__DATA SUPPLIED__
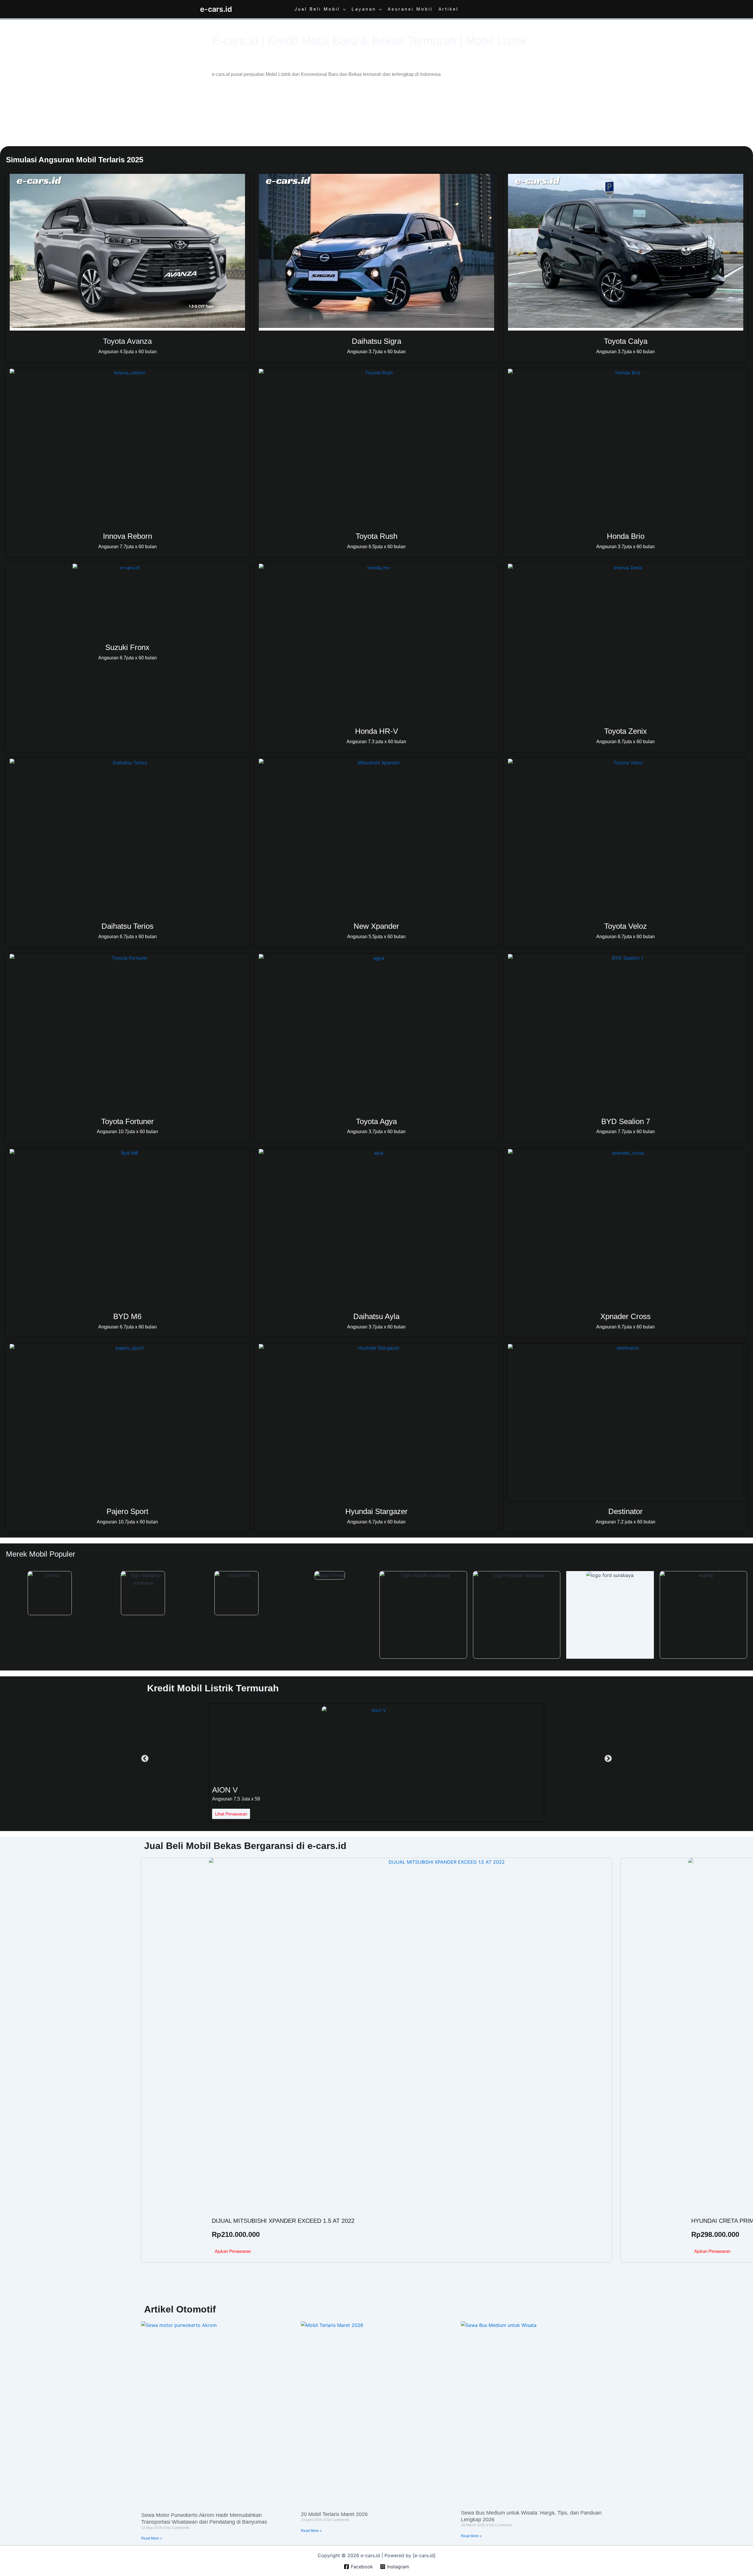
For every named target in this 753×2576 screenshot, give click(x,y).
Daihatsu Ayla (376, 1316)
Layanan (363, 9)
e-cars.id (216, 9)
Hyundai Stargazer (376, 1511)
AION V (225, 1789)
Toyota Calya (625, 341)
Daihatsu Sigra (376, 341)
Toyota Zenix (625, 731)
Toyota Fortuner (127, 1121)
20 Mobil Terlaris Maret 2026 (334, 2514)
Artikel (449, 9)
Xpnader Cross (625, 1316)
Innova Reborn (127, 536)
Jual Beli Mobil (317, 9)
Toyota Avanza (127, 341)
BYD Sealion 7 (625, 1121)
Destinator (625, 1511)
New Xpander (376, 926)
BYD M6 (127, 1316)
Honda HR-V (376, 731)
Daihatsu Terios (127, 926)
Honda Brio (625, 536)
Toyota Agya (376, 1121)
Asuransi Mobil (410, 9)
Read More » (151, 2538)
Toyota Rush (376, 536)
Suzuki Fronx (127, 647)
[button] (343, 9)
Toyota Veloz (625, 926)
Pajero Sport (127, 1511)
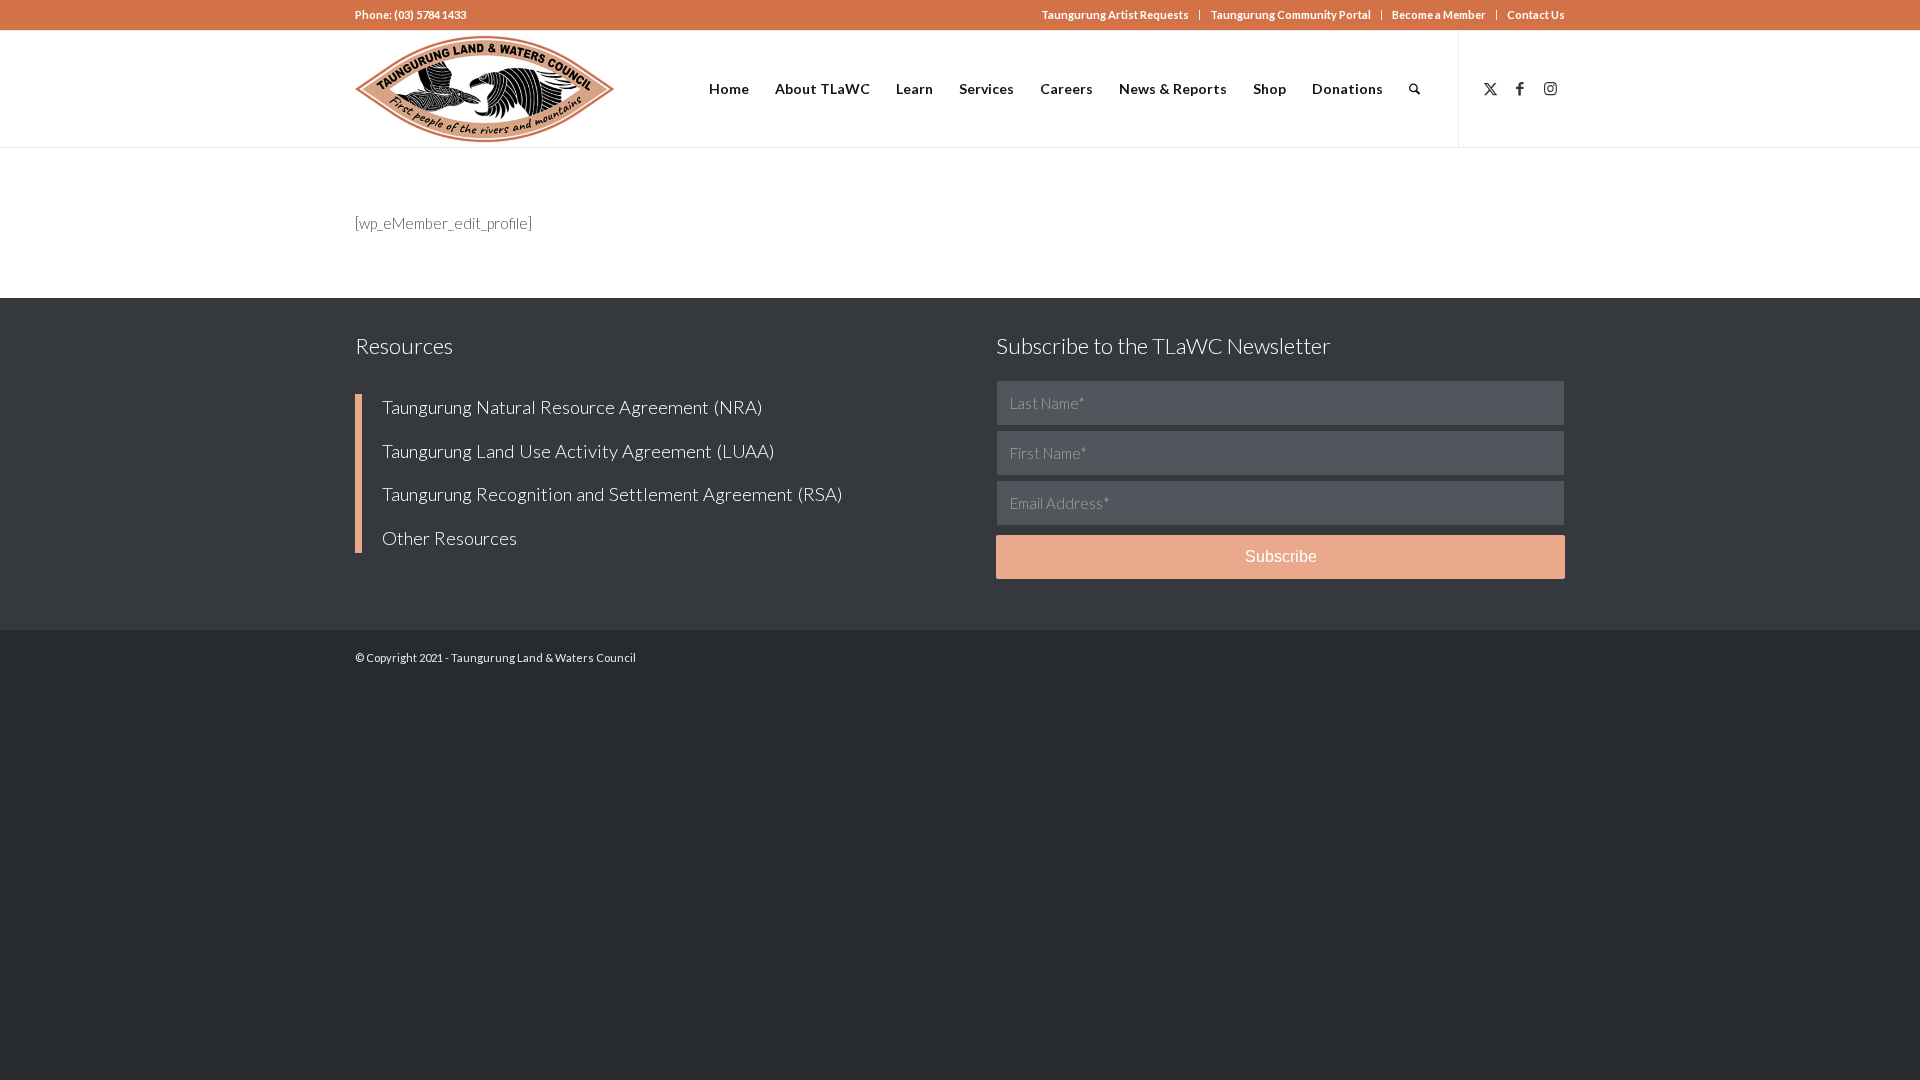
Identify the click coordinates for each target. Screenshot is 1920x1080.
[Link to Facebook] (1520, 88)
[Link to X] (1490, 88)
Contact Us (1536, 14)
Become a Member (1439, 14)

__WHAT IS EXPECTED__
Inclusive range, exact copy: the line containing "Toyota Fortuner (127, 1121)" through the last line of the listing. Print nothing else, and no pictures.

__RESULT__
Toyota Fortuner (127, 1121)
20 Mobil Terlaris Maret 2026 (334, 2514)
Artikel (449, 9)
Xpnader Cross (625, 1316)
Innova Reborn (127, 536)
Jual Beli Mobil (317, 9)
Toyota Avanza (127, 341)
BYD Sealion 7 (625, 1121)
Destinator (625, 1511)
New Xpander (376, 926)
BYD M6 (127, 1316)
Honda HR-V (376, 731)
Daihatsu Terios (127, 926)
Honda Brio (625, 536)
Toyota Agya (376, 1121)
Asuransi Mobil (410, 9)
Read More » (151, 2538)
Toyota Rush (376, 536)
Suzuki Fronx (127, 647)
[button] (343, 9)
Toyota Veloz (625, 926)
Pajero Sport (127, 1511)
Identify the click coordinates for each target. Screenshot is 1920x1080.
[Link to Facebook] (1520, 88)
[Link to X] (1490, 88)
Contact Us (1536, 14)
Become a Member (1439, 14)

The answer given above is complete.